Why children tend not to accept a new partner

• Being protective of the parent – a watchfulness bordering on possessiveness – now faced with the possibility of someone taking over that role.

• Feeling dismayed that this new person is assuming the role of the much-loved deceased or absent parent.

• Perceiving a new partner as competition for the parent’s time with the child.

• Having difficulty thinking about the parent in an amorous relationship with someone who is not their parent.

• Thinking that the parent would remain alone, the change may make the child anxious.

What the new partner should avoid

• Avoid rushing things. Allow the relationship to develop slowly, don’t expect the partner’s children to love you or even like you initially.

• However much the children test your patience, aim for a relationship where you respect each other and treat each other fairly.

• Be the adult and be prepared to accept a back seat when the children are around.

• Accept that it is not a competition – the bond between parents and children cannot be compared with the one in an amorous relationship.
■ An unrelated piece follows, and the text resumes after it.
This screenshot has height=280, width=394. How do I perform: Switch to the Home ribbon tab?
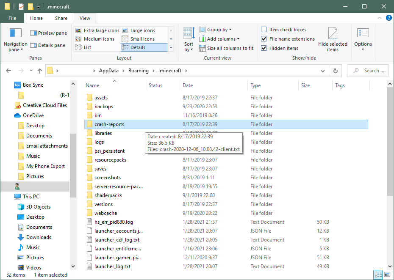coord(36,18)
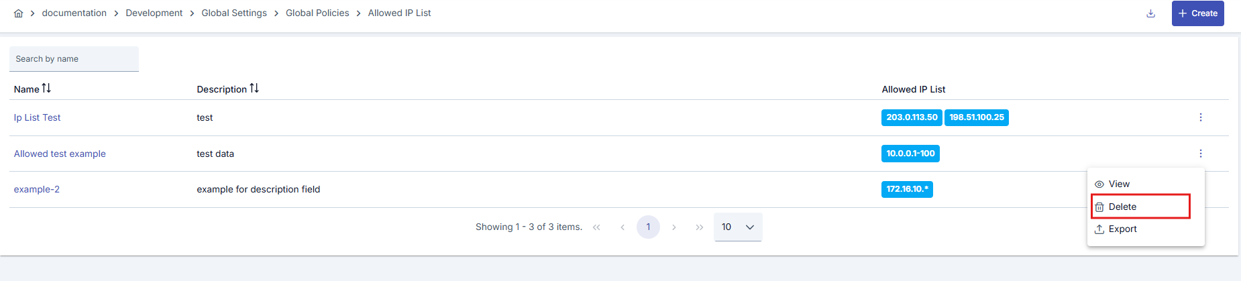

• Make it clear that you understand that your partner’s first responsibility is to their children. It will help take pressure off both of you – your partner will need to hear that you accept this.

• Try and be relaxed about things – your partner can give you their undivided attention when the children are not present.

• Remember you are not a substitute parent; be supportive but don’t expect to take on a parenting role.

• Don’t criticise, complain or even joke about the other parent in front of the children. Children of all ages struggle with loyalty issues, so be sensitive.

• Remember that your partner is parent first and your partner second. Part of being a good parent is having a good co-parenting relationship with the other parent.

• Accept that there will need to be communication between your partner and their ex-partner about the children. Good communication is essential if things are going to work well for the children.

• Try to understand the loyalty conflicts your partner might experience even if they don’t say it. There will be times when they feel pulled in several directions.

Carmen Galea works as a school counsellor at the St Paul’s Bay primary school as part of a project run by the Blossom Foundation and The President’s Trust. She is a founding member and currently vice chairwoman of Home-Start Malta. She was president of the Malta Association for the Counselling Profession for seven years and membership chair of the International Association for Counselling for five years.